By Chisom Obiudo
It’s the first board meeting of the year. The agenda includes familiar items: financial results, risk reports, and compliance updates.
The CEO presents impressive numbers, assuring the board that the company is on track. Directors listen, ask a few clarifying questions, and move on to the next item.
But as the meeting wraps up, something feels incomplete. The discussion focused on what’s already happened. What’s missing is a conversation about what’s next.
Many boards remain stuck in operational oversight, reviewing past performance, approving decisions, and monitoring risks that are already known. This approach may feel reassuring, but it is not enough to guide an organisation through uncertainty and rapid change. Boards must evolve from simply overseeing management to leading the conversation about where the company is heading.
The board’s role is not to manage day-to-day operations — that responsibility lies with management. Instead, the board is responsible for setting the organisation’s direction, ensuring resilience, and encouraging leadership to think beyond immediate challenges.
To fulfil this role, boards must move beyond reviewing historical performance and start asking forward-looking questions that challenge assumptions about the business environment.
Too often, there’s an implicit belief that markets will remain stable, customer preferences will evolve predictably, and competitors will stay within familiar boundaries. While these assumptions may have held true in the past, today’s environment is far more volatile. Disruption occurs rapidly, often from unexpected sources, and organisations that fail to adapt risk being left behind.
Boards should actively assess whether their current strategies are prepared to handle these shifts. Are they ready for technological advancements such as artificial intelligence that could reshape their market? Are they considering potential threats from industries they’ve never viewed as competitors? Are they keeping up with evolving customer behaviours and expectations?
Future-focused questions force boards to confront these uncertainties, helping them identify risks before they escalate and uncover opportunities that might otherwise be overlooked.
Consider a more practical approach. Instead of asking, “Did we meet our targets?”, ask, “Are these the right targets for where the market is heading?” Instead of confirming that risk frameworks are in place, ask, “What risks aren’t showing up on our reports, and why?”

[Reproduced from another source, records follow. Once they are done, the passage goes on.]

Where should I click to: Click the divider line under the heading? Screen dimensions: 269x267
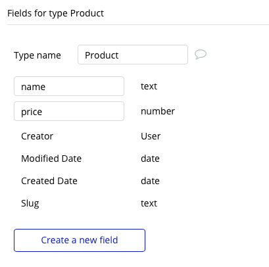pyautogui.click(x=138, y=24)
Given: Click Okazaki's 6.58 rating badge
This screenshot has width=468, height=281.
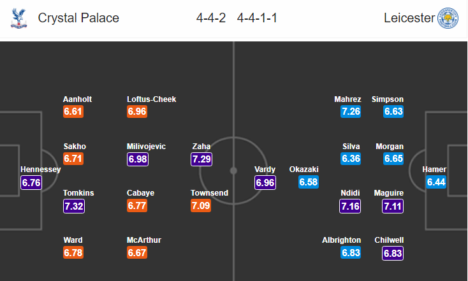Looking at the screenshot, I should click(x=309, y=182).
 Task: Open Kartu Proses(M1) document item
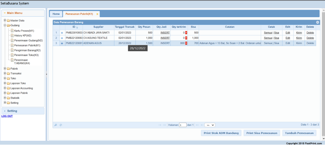24,31
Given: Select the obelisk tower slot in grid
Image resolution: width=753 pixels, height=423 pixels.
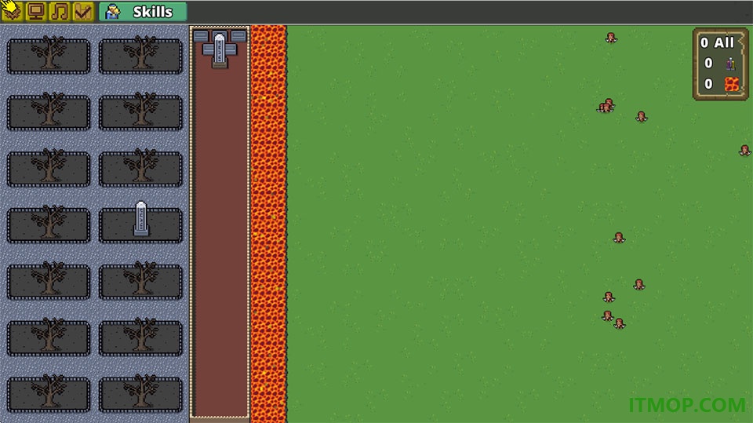Looking at the screenshot, I should [140, 224].
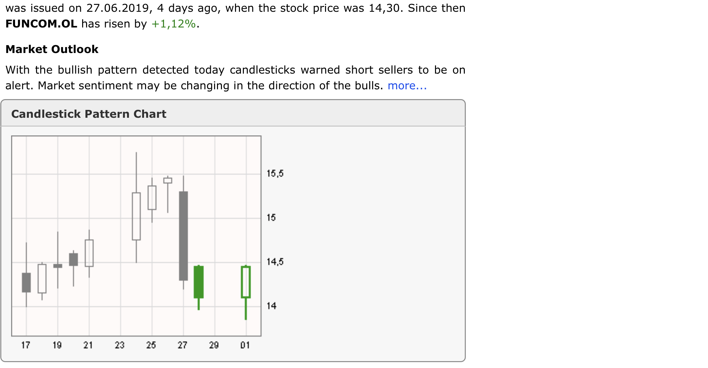Screen dimensions: 708x368
Task: Click the FUNCOM.OL ticker text
Action: (x=41, y=24)

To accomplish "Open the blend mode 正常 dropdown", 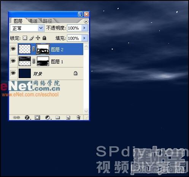I will pos(27,28).
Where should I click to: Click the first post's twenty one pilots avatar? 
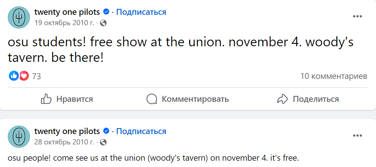point(19,17)
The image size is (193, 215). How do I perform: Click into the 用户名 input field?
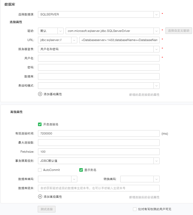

These questions push the conversation beyond routine oversight and require leadership to think deeply about challenges that could jeopardise the organisation’s future.
The world is moving too fast for organisations to rely on past performance as a reliable indicator of success. Disruption can come from unexpected places — emerging technologies, shifting customer expectations, regulatory changes, or sudden market realignments. What worked yesterday may not work tomorrow.
Strategic boards make uncertainty a core part of their conversations. They discuss trends that could reshape their industry within the next three to five years, explore vulnerabilities, and evaluate how best to prepare for these changes. They ask what bold, transformative moves the organisation should consider, rather than settling for incremental improvements.
These questions cannot be answered by reviewing more reports. They require insight, foresight, and a willingness to challenge the status quo. A forward-thinking board doesn’t accept complacency; it pushes leadership to explore scenarios they may not have fully prepared for.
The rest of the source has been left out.